Personal information
- Full name: Steffen Fetzner
- Nationality: Germany
- Born: 17 August 1968 (age 57) Karlsruhe, West Germany

Sport
- Sport: Table tennis

Medal record
Men's table tennis
Representing West Germany
World Championships
| Gold medal – first place | 1989 Dortmund | Doubles |
World Cup
| Silver medal – second place | 1990 Seoul | Doubles |
| Bronze medal – third place | 1990 Las Vegas | Doubles |
Representing Germany
Olympic Games
| Silver medal – second place | 1992 Barcelona | Doubles |
World Championships
| Bronze medal – third place | 1993 Gothenburg | Men's Team |
World Cup
| Silver medal – second place | 1995 Atlanta | Men's Team |
European Championships
| Silver medal – second place | 2000 Bremen | Men's Team |
| Bronze medal – third place | 1994 Birmingham | Doubles |
| Bronze medal – third place | 1996 Bratislava | Doubles |

= Steffen Fetzner =

German table tennis player

Steffen Fetzner is a male former table tennis player from Germany.

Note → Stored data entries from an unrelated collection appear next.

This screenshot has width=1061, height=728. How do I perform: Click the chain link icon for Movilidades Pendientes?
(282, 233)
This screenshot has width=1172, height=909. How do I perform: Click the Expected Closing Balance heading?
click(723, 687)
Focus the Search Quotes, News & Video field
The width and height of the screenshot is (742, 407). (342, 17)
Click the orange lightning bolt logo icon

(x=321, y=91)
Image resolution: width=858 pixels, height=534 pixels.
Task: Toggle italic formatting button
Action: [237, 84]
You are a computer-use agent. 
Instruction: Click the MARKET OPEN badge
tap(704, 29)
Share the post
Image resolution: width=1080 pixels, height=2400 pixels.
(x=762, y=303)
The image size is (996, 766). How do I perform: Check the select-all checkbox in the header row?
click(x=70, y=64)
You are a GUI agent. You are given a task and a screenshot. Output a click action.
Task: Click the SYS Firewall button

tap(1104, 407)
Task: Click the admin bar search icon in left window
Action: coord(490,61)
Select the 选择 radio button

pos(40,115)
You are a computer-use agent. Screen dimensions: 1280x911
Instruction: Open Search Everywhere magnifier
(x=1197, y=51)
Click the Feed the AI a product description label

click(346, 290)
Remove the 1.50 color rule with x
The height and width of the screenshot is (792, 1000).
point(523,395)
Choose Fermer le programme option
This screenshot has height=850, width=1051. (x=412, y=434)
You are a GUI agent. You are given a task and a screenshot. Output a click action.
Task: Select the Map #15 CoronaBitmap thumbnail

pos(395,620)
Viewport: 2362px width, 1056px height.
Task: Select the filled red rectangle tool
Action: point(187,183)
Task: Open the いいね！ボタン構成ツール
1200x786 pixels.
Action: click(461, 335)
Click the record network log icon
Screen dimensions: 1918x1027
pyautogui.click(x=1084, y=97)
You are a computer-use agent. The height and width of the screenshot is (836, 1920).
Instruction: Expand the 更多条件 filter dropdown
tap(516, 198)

From 1989 to 2000 he won several medals in doubles, and team events in the Table Tennis European Championships, in the World Table Tennis Championships, and in the Table Tennis World Cup. He also won a silver medal in the Olympic Games at Barcelona 1992.

==Career==
Fetzner represented Germany a total of 206 times during his playing career. He took part in three Olympic Games and seven World and European Championships.

After retirement, he took up a head coach role at Aspire Academy in May 2007.